» REQUIRED TASK: Rewrite the listing lines starting with the line that contains "Open the hamburger menu" and going on through the line that contains "Looking at the screenshot, I should [x=155, y=61].", putting "navigation menu" in place of "hamburger menu" and leaving everything else unchanged. Give only those lines, without the pictures.

» MATERIALS PROVIDED:
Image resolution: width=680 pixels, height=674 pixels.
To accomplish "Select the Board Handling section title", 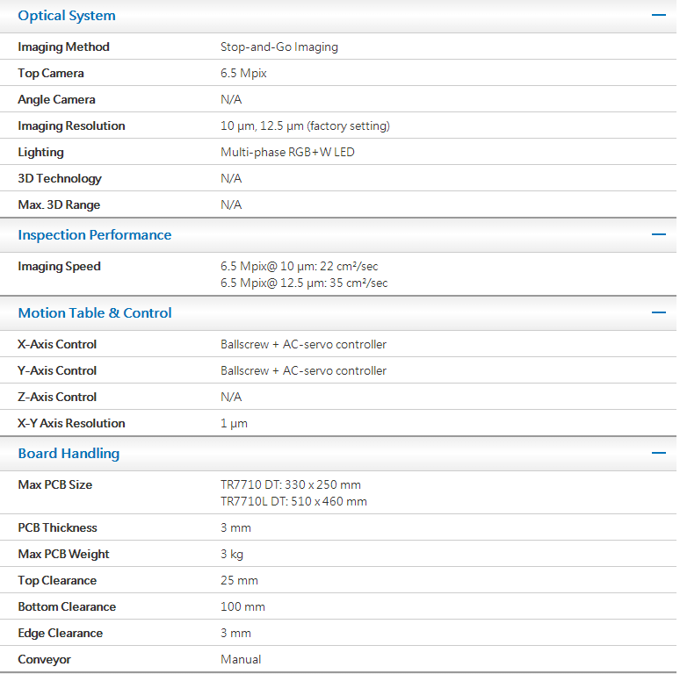I will (x=69, y=453).
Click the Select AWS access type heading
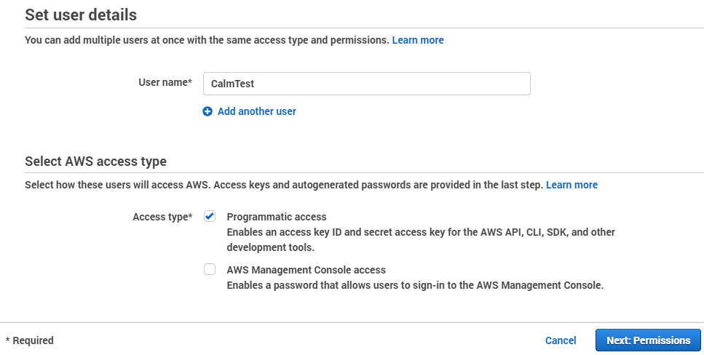 click(x=95, y=161)
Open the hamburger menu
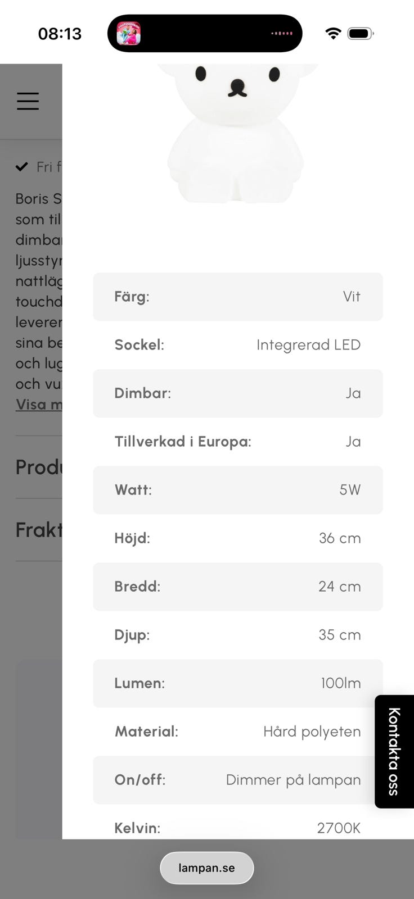Viewport: 414px width, 899px height. coord(28,101)
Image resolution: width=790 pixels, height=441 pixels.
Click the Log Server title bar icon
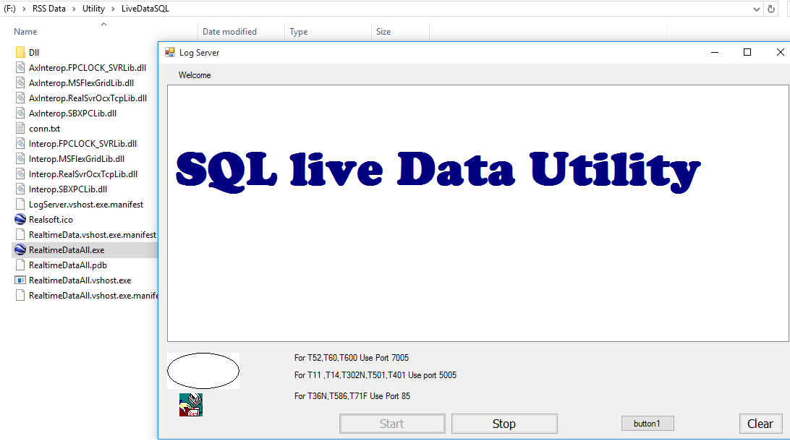pyautogui.click(x=169, y=52)
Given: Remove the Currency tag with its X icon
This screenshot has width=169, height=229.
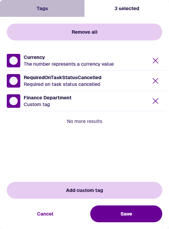Looking at the screenshot, I should [x=155, y=61].
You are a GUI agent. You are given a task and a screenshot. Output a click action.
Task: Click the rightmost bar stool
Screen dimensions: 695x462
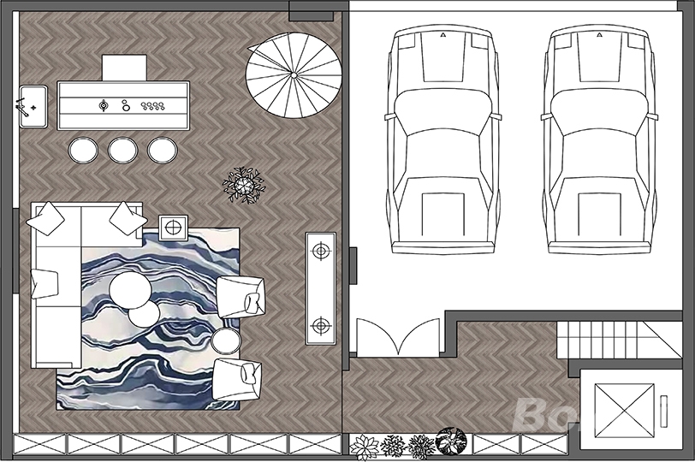point(162,150)
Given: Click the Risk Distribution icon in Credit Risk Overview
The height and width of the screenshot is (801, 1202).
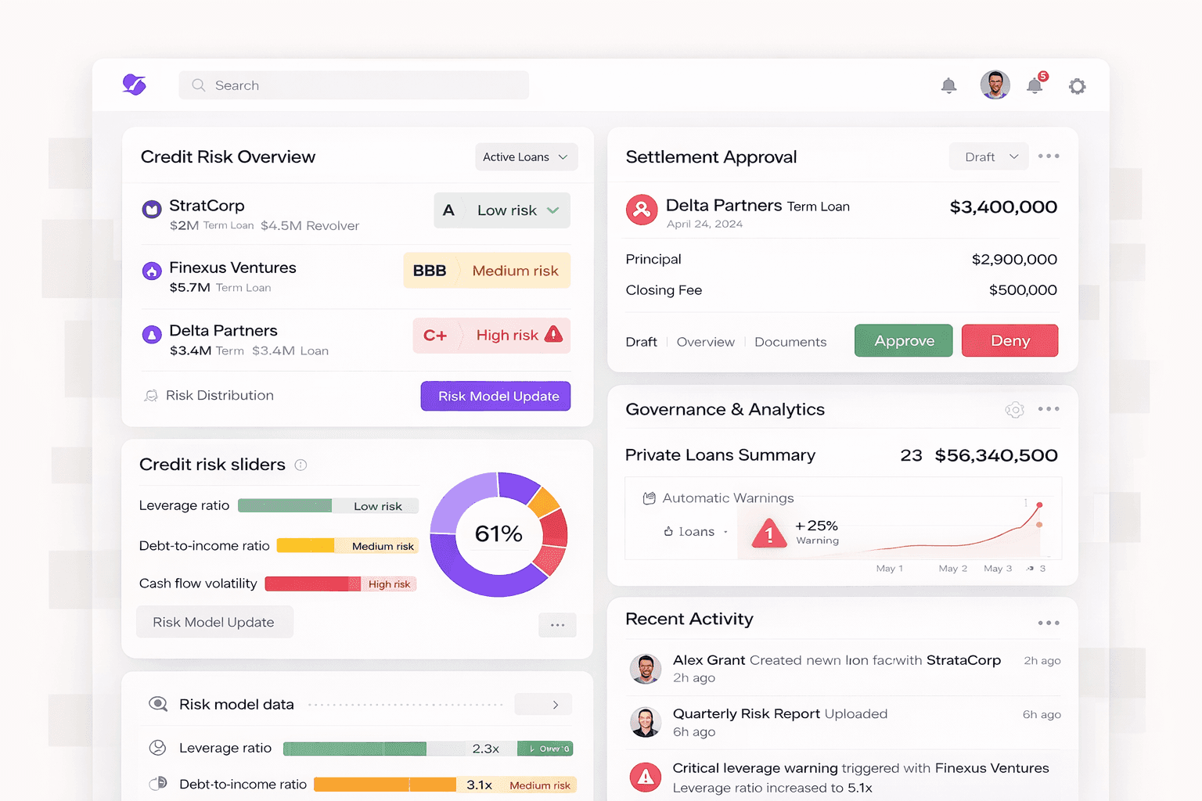Looking at the screenshot, I should tap(151, 395).
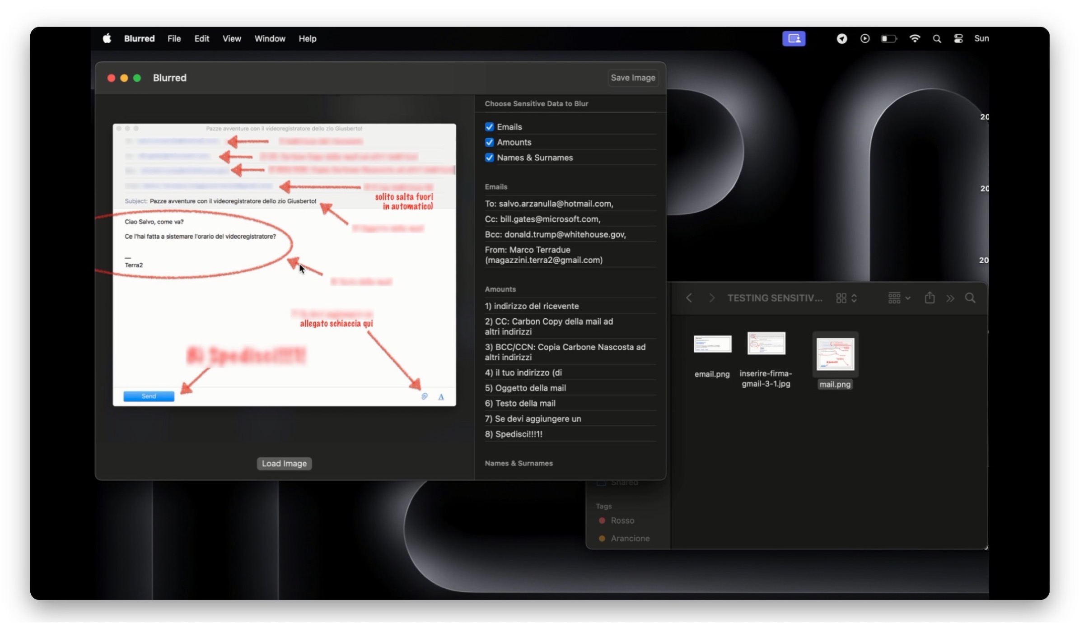This screenshot has height=623, width=1084.
Task: Open the Window menu
Action: [270, 39]
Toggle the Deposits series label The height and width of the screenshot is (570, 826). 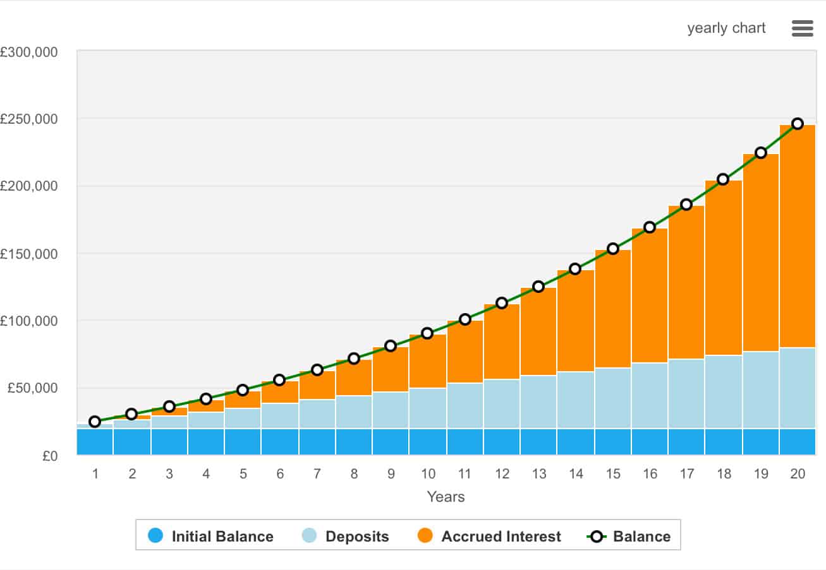pos(357,537)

» TASK RESPONSE:
Open the navigation menu
Viewport: 414px width, 899px height. coord(28,101)
Image resolution: width=790 pixels, height=441 pixels.
Click the Log Server title bar icon
pyautogui.click(x=169, y=52)
Given: Remove the Currency tag with its X icon
This screenshot has width=169, height=229.
Looking at the screenshot, I should [x=155, y=61].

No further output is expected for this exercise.